Unterdessen will Thomas Carl Schwoerer nur mal kurz die Welt retten. Mit IS sollte verhandelt werden, schlägt er vor. Begründung, kurz gefaßt: Verhandeln ist besser als nicht verhandeln. Dabei offenbart er mangelnden Überblick über Fakten und Zusammenhänge.

Solange verhandelt wird, wird nicht geschossen, glaubt er. Auf Vietnam sind während der Pariser Friedensverhandlungen mehr Bomben abgeworfen worden als auf Deutschland im Zweiten Weltkrieg.

Die Ostpolitik Willy Brandts lobt er. Es müßte aber auch eingestanden werden, daß zuvor die „Politik der Stärke“ zum Scheitern gebracht wurde. Willy Brandt hätte gar nicht „mehr Demokratie wagen“ können, wenn die Ostlandreiter weiterhin so hätten wüten können wie bis zum 13. August 1961 und wieder seit dem 9. November 1989. Das, was Schwoerer als „gewaltfreie Revolution in der DDR“ euphemisiert, hatte zur Folge, daß Deutschland nicht länger daran gehindert war, die europäische Ordnung aus eigener Kraft aus den Angeln zu heben, Belgrad zu bombardieren und in Kiew die Nachfolger der Nazi-Kollaborateure wieder für sich marschieren zu lassen.

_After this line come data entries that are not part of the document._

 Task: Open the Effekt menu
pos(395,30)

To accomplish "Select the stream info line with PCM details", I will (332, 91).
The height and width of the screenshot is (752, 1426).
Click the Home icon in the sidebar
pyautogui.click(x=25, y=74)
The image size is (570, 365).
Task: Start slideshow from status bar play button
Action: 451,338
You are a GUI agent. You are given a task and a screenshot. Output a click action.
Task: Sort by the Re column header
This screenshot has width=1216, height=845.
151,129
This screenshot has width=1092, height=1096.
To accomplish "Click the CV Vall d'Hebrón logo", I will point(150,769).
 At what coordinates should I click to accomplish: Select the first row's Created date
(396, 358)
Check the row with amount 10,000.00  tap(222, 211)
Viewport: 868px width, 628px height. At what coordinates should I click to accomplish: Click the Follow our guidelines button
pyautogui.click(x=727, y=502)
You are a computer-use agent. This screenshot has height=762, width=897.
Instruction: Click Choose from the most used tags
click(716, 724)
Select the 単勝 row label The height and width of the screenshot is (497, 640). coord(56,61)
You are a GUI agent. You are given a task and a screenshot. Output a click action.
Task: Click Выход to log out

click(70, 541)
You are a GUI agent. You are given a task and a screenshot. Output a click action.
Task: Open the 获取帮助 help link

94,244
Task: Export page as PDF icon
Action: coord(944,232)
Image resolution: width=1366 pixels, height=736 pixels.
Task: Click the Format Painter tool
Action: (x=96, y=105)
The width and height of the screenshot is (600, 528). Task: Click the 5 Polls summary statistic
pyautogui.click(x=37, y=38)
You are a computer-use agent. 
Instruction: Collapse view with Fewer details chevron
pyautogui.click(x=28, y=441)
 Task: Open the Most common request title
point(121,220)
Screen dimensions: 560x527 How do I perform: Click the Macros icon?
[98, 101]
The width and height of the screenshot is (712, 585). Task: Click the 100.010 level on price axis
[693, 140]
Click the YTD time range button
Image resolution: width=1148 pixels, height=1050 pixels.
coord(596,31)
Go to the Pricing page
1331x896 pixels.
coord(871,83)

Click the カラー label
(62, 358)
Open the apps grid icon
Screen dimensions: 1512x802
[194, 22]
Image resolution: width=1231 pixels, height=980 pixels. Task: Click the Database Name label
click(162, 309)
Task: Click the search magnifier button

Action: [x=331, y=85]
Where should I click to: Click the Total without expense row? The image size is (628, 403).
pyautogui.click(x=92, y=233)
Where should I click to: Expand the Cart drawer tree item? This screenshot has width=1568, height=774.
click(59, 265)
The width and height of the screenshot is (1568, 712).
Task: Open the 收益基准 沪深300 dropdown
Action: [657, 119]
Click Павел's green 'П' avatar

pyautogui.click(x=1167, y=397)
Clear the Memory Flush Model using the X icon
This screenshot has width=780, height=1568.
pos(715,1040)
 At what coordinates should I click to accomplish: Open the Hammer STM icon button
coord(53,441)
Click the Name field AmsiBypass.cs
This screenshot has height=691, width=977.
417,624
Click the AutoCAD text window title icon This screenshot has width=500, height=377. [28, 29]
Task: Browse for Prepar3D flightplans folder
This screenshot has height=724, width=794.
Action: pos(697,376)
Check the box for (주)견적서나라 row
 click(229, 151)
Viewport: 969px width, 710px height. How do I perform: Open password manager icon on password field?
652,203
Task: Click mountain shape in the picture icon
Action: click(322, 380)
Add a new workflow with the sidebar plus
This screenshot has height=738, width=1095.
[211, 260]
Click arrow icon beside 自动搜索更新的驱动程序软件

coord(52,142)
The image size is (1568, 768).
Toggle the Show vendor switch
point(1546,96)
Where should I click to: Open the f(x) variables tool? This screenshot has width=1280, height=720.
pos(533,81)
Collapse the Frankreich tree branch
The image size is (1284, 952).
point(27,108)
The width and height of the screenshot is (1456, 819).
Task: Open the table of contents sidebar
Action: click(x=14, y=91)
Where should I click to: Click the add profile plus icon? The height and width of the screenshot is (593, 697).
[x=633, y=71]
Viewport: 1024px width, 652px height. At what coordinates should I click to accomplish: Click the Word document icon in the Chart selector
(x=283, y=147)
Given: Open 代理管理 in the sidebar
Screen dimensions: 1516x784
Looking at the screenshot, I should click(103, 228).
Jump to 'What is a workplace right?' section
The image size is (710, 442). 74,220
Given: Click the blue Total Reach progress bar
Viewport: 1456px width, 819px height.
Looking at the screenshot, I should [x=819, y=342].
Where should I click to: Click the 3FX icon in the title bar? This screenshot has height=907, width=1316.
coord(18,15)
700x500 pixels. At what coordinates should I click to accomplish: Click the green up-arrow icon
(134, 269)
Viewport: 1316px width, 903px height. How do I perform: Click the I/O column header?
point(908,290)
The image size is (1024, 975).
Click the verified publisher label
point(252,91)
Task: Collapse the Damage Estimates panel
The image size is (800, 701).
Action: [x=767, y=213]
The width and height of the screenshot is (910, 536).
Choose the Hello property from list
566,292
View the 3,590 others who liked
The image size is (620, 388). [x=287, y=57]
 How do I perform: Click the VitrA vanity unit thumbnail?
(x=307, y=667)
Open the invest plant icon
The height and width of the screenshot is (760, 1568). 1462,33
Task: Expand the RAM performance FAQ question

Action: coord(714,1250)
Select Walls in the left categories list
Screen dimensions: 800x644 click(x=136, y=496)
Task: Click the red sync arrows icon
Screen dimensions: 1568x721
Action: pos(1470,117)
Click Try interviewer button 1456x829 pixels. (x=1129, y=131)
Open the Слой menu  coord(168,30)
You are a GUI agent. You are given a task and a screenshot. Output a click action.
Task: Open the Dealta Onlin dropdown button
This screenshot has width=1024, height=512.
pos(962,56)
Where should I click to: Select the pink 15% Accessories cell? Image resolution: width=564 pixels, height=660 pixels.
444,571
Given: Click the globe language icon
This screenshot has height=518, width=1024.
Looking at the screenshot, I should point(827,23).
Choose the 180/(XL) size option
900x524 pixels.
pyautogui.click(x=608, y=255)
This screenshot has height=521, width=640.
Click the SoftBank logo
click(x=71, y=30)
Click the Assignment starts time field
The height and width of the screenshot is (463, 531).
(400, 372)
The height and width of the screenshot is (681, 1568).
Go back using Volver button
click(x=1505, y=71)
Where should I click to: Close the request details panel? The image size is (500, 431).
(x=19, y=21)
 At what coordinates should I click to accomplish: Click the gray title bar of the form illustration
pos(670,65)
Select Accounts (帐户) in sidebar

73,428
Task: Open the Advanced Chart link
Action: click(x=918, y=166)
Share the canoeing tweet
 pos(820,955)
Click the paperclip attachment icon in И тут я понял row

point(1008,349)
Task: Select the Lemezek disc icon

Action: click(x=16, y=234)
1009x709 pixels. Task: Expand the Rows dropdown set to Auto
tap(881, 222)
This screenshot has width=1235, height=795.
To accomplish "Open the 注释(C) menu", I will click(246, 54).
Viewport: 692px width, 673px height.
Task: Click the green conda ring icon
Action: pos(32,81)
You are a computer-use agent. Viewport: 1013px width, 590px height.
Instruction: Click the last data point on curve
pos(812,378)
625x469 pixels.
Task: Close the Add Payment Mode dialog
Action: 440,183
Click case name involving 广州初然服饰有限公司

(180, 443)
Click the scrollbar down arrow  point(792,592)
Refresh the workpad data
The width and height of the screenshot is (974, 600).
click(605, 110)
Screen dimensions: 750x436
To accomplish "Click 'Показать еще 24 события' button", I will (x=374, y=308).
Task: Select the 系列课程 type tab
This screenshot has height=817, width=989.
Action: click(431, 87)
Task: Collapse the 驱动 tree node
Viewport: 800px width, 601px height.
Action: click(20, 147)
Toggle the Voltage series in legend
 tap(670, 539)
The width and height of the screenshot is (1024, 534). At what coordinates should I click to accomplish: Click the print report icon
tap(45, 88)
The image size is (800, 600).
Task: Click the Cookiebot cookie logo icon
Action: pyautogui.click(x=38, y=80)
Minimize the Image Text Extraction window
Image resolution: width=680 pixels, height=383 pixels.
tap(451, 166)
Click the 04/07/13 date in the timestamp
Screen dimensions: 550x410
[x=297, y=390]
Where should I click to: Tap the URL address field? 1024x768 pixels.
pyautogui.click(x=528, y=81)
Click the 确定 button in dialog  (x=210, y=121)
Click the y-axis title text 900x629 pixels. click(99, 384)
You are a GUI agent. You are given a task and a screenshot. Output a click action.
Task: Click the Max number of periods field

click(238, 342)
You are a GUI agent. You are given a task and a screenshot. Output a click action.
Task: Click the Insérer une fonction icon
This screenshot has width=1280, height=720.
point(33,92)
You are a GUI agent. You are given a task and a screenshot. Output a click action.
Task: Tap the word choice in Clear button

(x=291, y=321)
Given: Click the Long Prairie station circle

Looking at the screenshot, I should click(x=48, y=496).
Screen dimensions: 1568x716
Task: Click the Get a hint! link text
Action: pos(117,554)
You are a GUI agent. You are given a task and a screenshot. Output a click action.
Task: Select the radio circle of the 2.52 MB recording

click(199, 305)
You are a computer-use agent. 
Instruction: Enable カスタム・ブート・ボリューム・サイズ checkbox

Thomas Schwoerer ist nicht richtig informiert, wenn er meint, auch Nelson Mandela hätte zu den Politikern gehört, die „alles daransetzten, ihren Kampf gewaltfrei zu führen“. Der ANC führte einen bewaffneten Befreiungskampf. Das Apartheid-Regime bot Mandela an, ihn aus dem Gefängnis zu lassen, wenn er den ANC zur Gewaltlosigkeit aufruft. Das hat er nicht getan. Thomas Schwoerer tut es jetzt stellvertretend für ihn.

Historisch steht Nelson Mandela neben Che Guevara, Ho Tschi-minh und Patrice Lumumba. Thomas Schwoerer stellt ihn in eine Reihe mit Lech Walesa. Warum nicht gleich mit Franz-Josef Strauß?

In der Welt, die man retten will, sollte man sich auskennen.